The source said that Sprint, which is owned by Japan’s SoftBank Corp., is hoping to fund the bulk of T-Mobile’s estimated $50 billion price tag with corporate bonds and cover the rest with syndicated loans and convertible bonds.

Sprint is currently talking to at least five banks, the source told Reuters, including JP Morgan, Goldman Sachs and Deutsche Bank.

Bloomberg, which first reported that Sprint was in talks with banks Thursday morning in Asia, said the carrier was also talking to Mizuho Financial Group Ltd and Citibank. SoftBank is expected to make a formal offer in June or July, Bloomberg added.

Sprint spokeswoman Roni Singleton told Reuters the company does not comment on rumors and speculation. T-Mobile and SoftBank both declined to comment on the Bloomberg report.

Sprint is facing a battle ahead with U.S. regulators who oppose consolidation in the wireless market on the basis it would inhibit competition. The company is aware it may have to give up some of its spectrum holdings to win over critics, the source said.

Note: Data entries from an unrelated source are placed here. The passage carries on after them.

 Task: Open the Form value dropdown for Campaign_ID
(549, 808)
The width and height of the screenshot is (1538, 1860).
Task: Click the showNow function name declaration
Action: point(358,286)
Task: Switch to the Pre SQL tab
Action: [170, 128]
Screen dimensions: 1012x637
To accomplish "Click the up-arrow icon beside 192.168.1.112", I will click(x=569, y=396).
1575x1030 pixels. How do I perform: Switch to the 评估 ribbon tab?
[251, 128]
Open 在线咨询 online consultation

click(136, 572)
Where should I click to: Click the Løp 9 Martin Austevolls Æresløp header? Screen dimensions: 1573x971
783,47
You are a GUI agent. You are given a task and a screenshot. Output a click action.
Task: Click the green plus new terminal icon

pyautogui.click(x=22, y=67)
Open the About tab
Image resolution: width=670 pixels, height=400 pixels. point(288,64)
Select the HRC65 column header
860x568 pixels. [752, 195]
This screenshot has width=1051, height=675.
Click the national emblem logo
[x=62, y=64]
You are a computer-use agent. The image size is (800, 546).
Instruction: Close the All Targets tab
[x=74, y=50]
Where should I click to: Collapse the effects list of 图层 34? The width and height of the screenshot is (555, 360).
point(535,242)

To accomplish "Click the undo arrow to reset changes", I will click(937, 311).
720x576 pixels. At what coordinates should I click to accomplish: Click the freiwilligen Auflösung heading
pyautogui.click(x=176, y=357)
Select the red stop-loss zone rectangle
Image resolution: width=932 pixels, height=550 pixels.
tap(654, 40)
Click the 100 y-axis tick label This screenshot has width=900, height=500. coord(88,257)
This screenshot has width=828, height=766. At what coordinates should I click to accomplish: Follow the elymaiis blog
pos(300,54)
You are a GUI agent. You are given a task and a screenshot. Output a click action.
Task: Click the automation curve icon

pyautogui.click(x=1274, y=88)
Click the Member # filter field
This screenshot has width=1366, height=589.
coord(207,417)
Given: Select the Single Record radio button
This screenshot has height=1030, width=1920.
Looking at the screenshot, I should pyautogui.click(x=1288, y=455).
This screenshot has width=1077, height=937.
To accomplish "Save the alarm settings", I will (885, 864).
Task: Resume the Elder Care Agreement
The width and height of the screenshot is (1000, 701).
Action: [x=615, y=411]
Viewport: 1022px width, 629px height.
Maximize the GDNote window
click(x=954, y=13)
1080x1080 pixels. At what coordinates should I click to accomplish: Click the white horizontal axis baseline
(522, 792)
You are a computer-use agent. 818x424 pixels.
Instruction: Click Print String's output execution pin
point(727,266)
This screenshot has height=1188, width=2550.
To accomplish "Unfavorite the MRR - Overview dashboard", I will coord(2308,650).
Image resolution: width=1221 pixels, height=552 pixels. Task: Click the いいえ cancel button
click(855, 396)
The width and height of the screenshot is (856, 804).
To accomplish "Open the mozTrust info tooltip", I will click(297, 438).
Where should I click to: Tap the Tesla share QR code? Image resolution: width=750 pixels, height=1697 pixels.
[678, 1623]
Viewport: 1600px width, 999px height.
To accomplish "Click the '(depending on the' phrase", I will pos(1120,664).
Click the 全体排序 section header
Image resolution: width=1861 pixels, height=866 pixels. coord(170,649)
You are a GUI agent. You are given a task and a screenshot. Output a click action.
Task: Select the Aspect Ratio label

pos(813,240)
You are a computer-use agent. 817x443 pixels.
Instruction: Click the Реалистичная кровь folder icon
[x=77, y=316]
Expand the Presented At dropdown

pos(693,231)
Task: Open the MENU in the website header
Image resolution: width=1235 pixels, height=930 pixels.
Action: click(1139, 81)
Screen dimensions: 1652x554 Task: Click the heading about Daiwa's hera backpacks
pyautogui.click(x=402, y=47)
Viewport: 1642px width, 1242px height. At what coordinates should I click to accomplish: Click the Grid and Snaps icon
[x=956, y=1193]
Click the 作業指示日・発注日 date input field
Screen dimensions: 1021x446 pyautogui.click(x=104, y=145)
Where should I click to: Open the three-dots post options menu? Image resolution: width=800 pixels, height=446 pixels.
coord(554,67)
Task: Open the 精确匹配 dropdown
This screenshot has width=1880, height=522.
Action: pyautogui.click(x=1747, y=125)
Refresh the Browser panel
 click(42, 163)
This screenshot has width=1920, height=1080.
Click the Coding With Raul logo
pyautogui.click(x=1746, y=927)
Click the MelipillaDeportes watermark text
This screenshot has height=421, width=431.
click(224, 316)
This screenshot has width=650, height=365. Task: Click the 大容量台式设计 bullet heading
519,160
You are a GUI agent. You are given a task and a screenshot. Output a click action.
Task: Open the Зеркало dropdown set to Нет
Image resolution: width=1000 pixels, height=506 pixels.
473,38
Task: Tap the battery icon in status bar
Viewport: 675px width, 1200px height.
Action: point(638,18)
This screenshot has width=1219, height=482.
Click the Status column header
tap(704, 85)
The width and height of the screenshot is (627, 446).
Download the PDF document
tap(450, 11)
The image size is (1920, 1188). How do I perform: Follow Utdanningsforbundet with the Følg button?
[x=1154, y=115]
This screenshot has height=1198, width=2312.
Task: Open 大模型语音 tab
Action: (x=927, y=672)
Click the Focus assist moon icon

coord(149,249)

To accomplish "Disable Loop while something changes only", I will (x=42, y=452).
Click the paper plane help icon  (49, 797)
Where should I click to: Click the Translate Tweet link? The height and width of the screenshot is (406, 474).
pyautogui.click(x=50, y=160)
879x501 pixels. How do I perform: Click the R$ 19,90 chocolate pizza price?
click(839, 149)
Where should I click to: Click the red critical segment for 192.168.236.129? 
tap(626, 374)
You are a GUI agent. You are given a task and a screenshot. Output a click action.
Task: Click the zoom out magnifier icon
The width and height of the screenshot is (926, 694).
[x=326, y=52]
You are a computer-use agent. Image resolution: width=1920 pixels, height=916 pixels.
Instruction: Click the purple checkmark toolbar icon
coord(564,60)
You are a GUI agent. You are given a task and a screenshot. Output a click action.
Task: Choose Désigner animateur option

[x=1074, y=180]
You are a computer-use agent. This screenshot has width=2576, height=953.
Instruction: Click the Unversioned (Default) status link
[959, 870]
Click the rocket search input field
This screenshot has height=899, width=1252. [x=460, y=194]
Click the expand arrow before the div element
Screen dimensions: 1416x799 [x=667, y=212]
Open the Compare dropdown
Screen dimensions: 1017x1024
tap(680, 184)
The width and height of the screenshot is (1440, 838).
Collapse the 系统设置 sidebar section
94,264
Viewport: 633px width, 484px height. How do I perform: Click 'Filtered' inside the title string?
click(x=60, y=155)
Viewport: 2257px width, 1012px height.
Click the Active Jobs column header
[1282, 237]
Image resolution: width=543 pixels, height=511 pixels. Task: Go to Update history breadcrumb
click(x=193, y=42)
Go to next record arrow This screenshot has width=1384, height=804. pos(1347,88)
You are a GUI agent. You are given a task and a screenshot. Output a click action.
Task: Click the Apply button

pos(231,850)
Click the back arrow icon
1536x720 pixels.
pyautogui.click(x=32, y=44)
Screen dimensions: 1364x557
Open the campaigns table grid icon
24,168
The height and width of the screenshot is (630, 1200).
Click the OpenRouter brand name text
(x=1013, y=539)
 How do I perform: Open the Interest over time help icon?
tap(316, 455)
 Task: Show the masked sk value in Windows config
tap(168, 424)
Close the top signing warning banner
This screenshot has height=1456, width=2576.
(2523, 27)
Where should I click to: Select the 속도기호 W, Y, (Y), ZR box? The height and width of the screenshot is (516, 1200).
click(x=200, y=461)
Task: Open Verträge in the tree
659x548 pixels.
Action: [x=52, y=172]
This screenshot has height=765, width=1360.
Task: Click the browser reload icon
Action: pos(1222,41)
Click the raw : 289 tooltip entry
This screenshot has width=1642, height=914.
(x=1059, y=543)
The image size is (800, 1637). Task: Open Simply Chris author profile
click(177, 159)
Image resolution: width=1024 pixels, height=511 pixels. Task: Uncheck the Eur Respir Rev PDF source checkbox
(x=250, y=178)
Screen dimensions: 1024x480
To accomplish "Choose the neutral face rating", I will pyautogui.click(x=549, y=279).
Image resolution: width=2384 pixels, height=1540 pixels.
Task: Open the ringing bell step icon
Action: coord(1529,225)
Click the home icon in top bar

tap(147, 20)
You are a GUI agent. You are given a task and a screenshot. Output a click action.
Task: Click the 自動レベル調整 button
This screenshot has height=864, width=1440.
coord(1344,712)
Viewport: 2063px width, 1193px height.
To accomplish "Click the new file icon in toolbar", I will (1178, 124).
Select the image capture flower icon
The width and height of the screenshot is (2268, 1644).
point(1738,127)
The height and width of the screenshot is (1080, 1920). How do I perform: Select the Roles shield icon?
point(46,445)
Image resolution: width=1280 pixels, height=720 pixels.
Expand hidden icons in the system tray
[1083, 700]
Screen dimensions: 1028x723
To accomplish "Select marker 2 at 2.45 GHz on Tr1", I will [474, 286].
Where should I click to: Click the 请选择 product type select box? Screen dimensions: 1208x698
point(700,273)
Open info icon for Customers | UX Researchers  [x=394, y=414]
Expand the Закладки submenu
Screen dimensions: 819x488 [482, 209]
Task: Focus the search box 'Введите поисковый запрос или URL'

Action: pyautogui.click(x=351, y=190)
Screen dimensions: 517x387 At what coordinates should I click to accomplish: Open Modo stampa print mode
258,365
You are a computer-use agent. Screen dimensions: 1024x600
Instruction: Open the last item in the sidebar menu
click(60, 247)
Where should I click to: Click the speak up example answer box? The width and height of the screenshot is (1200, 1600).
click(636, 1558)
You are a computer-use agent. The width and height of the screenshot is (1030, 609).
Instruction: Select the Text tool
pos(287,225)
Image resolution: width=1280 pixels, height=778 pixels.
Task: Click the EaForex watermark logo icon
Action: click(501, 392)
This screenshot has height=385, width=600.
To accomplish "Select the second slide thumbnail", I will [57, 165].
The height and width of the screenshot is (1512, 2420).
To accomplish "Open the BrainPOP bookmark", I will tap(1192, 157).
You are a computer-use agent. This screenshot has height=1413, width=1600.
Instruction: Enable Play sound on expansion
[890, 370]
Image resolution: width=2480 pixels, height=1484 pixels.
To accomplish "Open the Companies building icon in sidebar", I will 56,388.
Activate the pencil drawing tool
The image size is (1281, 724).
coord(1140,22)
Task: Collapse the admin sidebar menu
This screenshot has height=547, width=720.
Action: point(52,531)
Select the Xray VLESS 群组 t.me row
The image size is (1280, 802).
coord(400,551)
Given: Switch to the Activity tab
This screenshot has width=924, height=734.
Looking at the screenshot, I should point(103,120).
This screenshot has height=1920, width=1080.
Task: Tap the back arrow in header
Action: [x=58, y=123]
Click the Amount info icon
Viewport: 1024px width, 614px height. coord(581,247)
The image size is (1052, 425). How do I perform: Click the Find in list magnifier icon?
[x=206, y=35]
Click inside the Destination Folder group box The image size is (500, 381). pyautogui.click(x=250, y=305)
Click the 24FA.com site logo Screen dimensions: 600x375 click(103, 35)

Two of the most vocal opponents to the deal are Federal Communications Commission Chairman Tom Wheeler and U.S. antitrust chief William Baer, who have pointed to T-Mobile’s success since U.S. authorities rejected a 2011 merger between AT&T and T-Mobile on the grounds the market needs at least four major players to be competitive.

The failure of that deal cost AT&T a $6 billion breakup fee, a penalty Sprint feels confident it can avoid, the source said, adding that it is leaning toward having Deutsche Telekom, which currently owns 67 percent of T-Mobile, retain part of that stake.

SoftBank chief executive Masayoshi Son is lobbying regulators by arguing his purchase of a second U.S. mobile operator would break up a cozy oligopoly dominated by AT&T and Verizon Communications, pointing to the price war he initiated when he took over Vodafone’s failing Japanese operation eight years ago.